Ich wand mich in seinem Griff, versuchte mein Gewicht irgendwie zu verlagern.

Luft! 

Ein einziger Gedanke, der sich schnell in meinem Kopf brannte. Das Wichtigste wurde knapp. Auch wenn der Vampir gar nicht drückte, mich lediglich festhielt, so nahm es mir dieses Element.

Ich brauche Luft!

Verzweifelt, etwas anderes konnte ich auch nicht sein, umfasste ich seinen starken Arm. Daran konnte ich mich hochziehen, denn mein Gewicht verlagerte sich nach unten. Man konnte auch sagen, dass ich mir selber irgendwie das Leben nahm. Aber ich wollte nicht sterben, nicht hier und nicht jetzt. Durchaus hatte ich viele Leute getroffen, die Suizid begangen hatten. Auch hatte ich es auf einer gewissen Weise verstehen können, aber ich wollte es nicht. Mein Leben war mir zu wertvoll und bisher hatte ich es immer geschafft irgendwie zu überleben.

Doch genau dieser Gedanke geriet im Moment ein wenig ins Wanken.

Wäre es nicht doch besser, wenn ich mich selber umbringe, als durch einen Vampir zu sterben?

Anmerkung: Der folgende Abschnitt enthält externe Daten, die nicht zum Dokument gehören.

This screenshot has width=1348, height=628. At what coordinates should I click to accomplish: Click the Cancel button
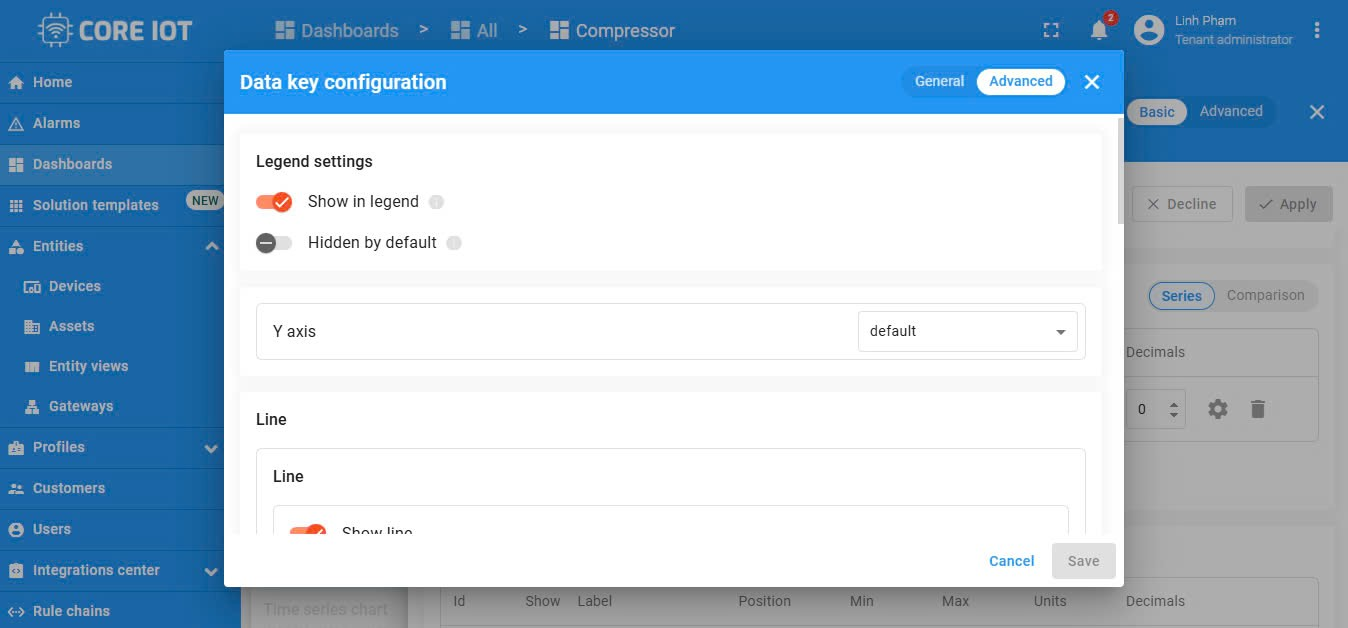tap(1011, 561)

Es klang verlockend. Man schnitt sich Pulsadern auf, ließ sich ersticken oder sprang aus einem Hochhaus. Das alles führte dazu, dass man sterben würde. Menschen konnten so einfach aus dem Leben treten, dass es beinahe erschreckend einfach erschien. Nur der Verstand musste vorher überwunden werden. Diese Blutsauger kannten das Problem anscheinend gar nicht.

Nein, ich will leben. Der Tod ist es nicht wert, ich muss kämpfen.

Woher ich diesen neuen Mut nahm, wusste ich nicht. Aber mein Überlebensinstinkt schrie nach mir und ließ mich aufwachen. Wie hatte ich nur einen Moment an den Tod denken können? Dies war nicht meine Art. Vielleicht lag es aber auch an der momentanen Situation, in der ich mich befand. So stützte ich mich noch weiter auf denjenigen ab, der mich theoretisch in wenigen Sekunden vernichten konnte. Aber dieser Blutsauger tat nichts, stattdessen ergötzte er sich an meine verzweifelten Versuche nach Luft zu ringen.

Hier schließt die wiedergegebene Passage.